### INSTRUCTIONS TO FOLLOW
Update everything from the item with "Task: Open the Snapshots camera pane" down to the end of the items, changing "Snapshots" to "Screenshots" and leaving all else unchanged. Give only those items and leave out the pictures.

:::

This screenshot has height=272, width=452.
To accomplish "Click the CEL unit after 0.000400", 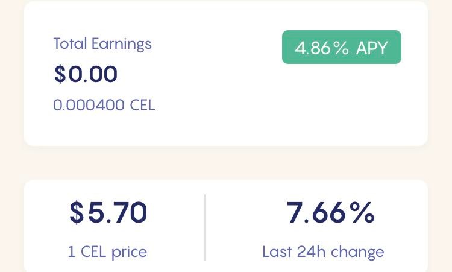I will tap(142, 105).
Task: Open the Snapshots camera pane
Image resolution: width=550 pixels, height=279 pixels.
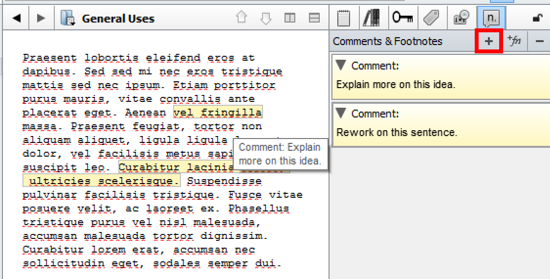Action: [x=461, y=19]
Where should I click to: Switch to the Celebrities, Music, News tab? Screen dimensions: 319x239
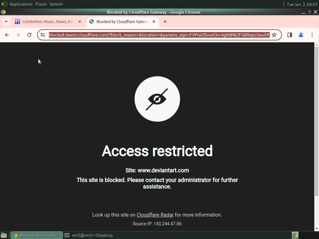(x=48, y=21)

:::

### WRITTEN ANSWER
Task: Open the Screenshots camera pane
Image resolution: width=550 pixels, height=279 pixels.
Action: [x=461, y=19]
Where should I click to: Switch to the Celebrities, Music, News tab? Screen dimensions: 319x239
(x=48, y=21)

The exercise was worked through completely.